[Collected data entries]
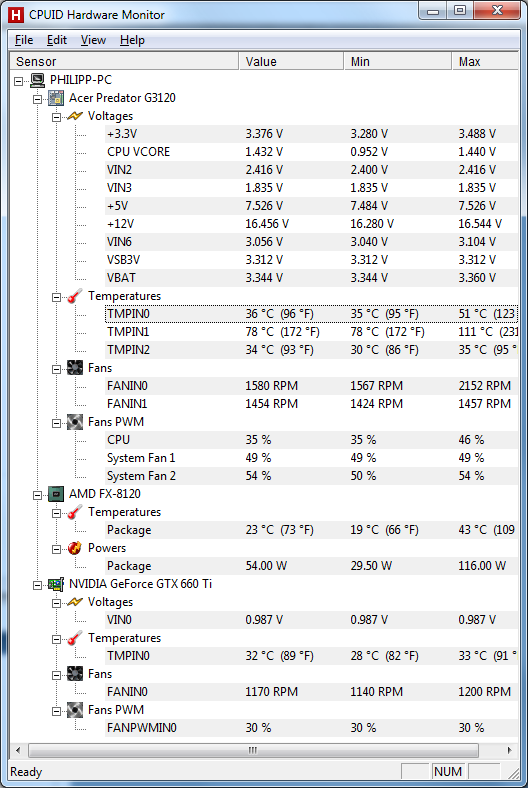Open the File menu

24,40
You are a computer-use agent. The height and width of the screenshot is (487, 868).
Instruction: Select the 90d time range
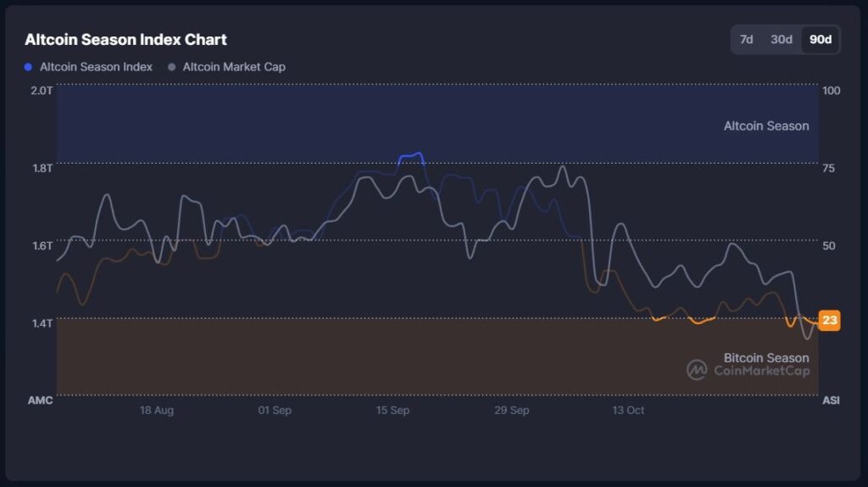click(820, 40)
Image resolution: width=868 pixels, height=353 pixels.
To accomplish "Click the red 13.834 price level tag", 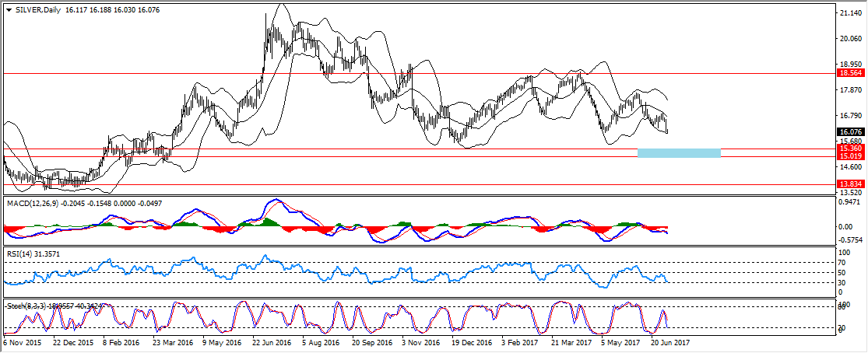I will point(849,184).
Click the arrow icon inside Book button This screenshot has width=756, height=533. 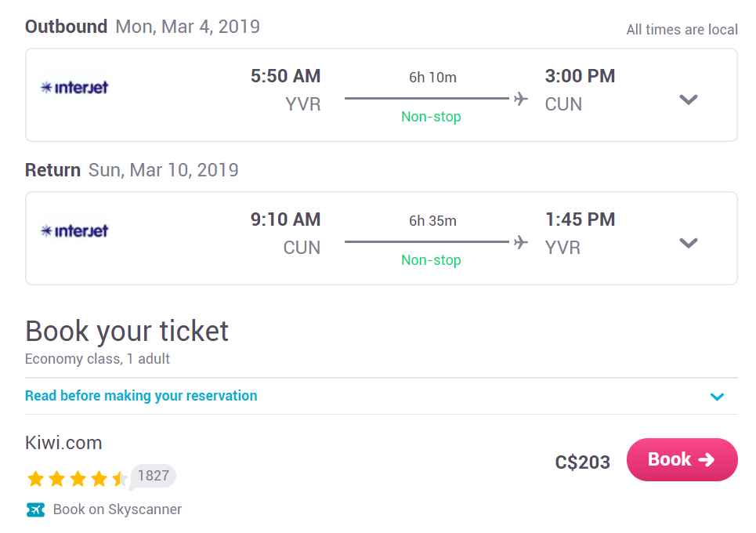pos(707,459)
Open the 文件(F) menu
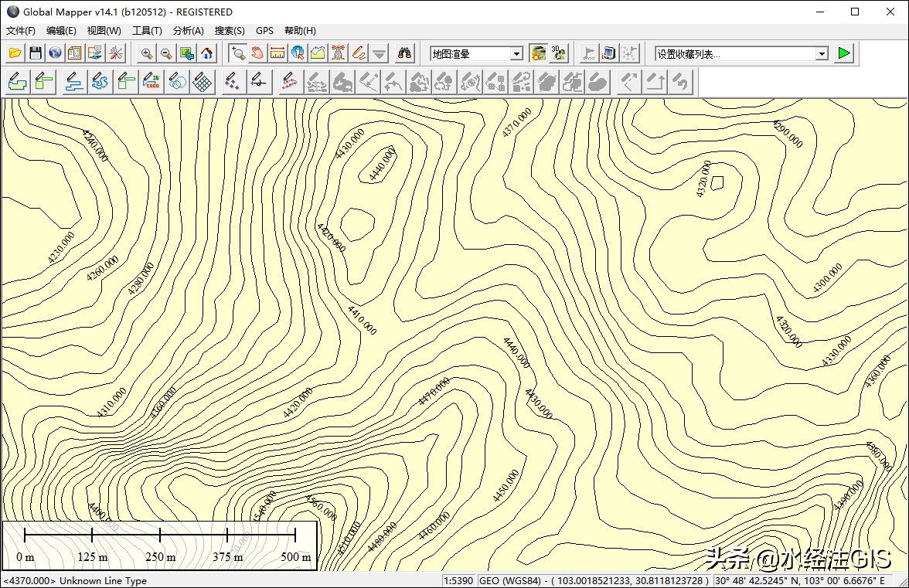 tap(21, 31)
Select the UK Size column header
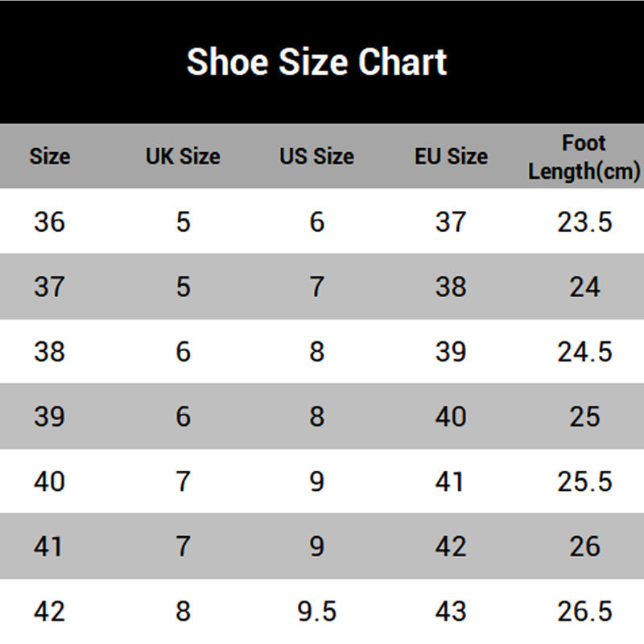644x644 pixels. point(184,156)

### WHAT YOU SHOULD DO
Each line from the one that contains "Open the 文件(F) menu" through the end of the records should be restated exactly; include both end lines and leave any pictures out.

### OUTPUT FOR THIS EXERCISE
Open the 文件(F) menu
 tap(21, 31)
Select the UK Size column header
644x644 pixels. point(184,156)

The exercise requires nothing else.